E. coli ghost formation by rhaBAD promoter-governed expression of lysis gene E. (A) Schematic representation of an E. coli cell harboring the rhaBAD promoter-based lysis gene E expression vector pRL1. Expression of lysis gene E is induced upon the addition of l-rhamnose. The production of lysis protein E leads to the formation of tunnel structures spanning the entire cell envelope. Through these tunnel structures, the cytoplasmic content of the bacteria is released due to osmotic pressure. (B) E. coli MC4100 cells harboring pRL1 were cultured in LB medium at 30°C. Expression of lysis gene E was induced with 6 mM l-rhamnose during mid-log phase (time = 0 min). The optical density (OD₆₀₀) of the culture was monitored at the indicated time points during a period of time of 200 min after addition of l-rhamnose. The inset represents a culture of MC4100 cells harboring pRL1 to which no l-rhamnose was added. Error bars indicate ± standard deviations (SD); n = 3. (C) Using flow cytometry, cell and ghost sizes (forward scatter) and granularity (side scatter) were monitored.

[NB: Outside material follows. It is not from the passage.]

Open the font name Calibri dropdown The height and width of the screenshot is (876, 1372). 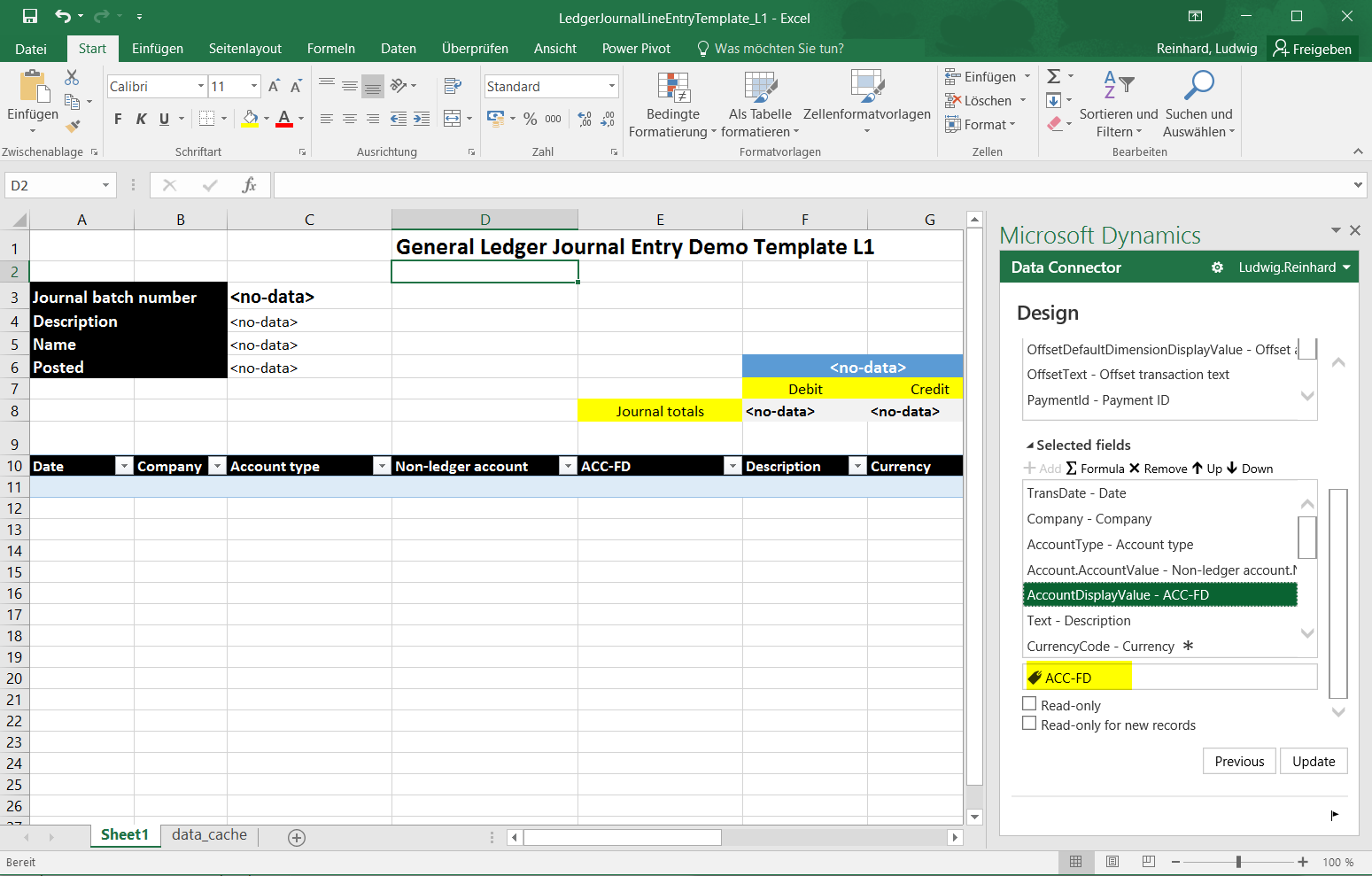pos(201,86)
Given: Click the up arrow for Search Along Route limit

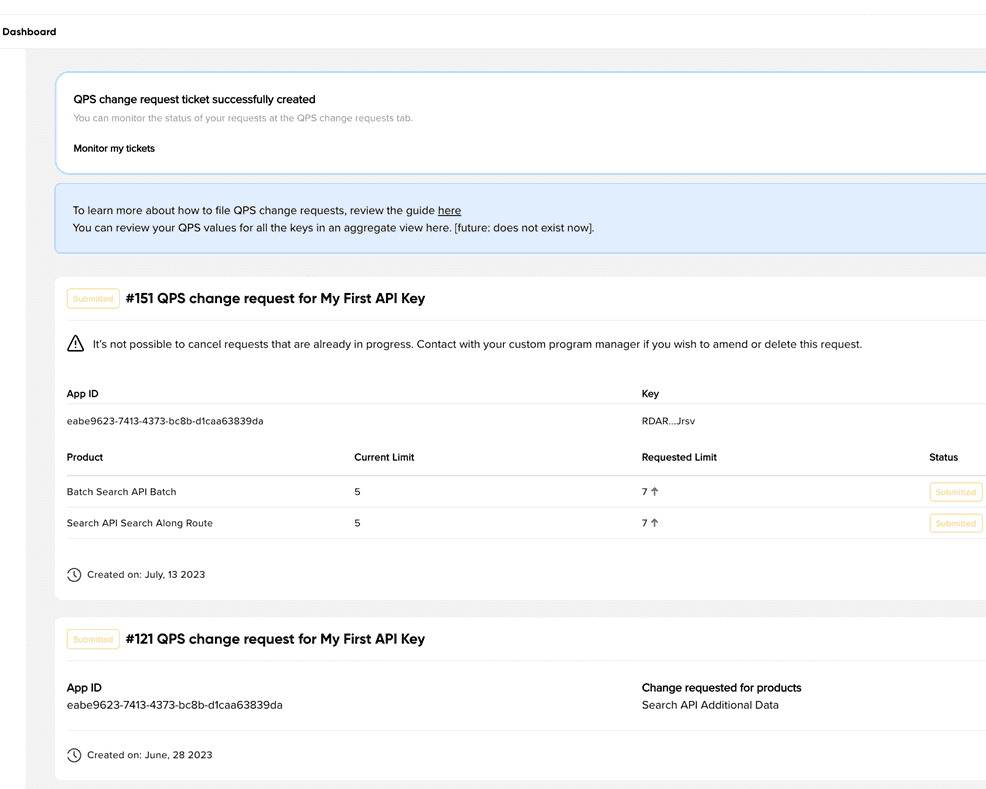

Straight lines, cells; dotted lines, ghosts. (D) Control cells, ghosts, and the culture medium were analyzed for the presence of a set of cytoplasmic (DnaK, GroEL, and SecB), periplasmic (SurA), and inner membrane protein (Lep) and outer membrane protein (TolC) markers by means of SDS-PAGE/immunoblotting as described in Materials and Methods. P, pellet; S, supernatant. For DNA localization as a marker for ghost formation, see Fig. S1 in the supplemental material.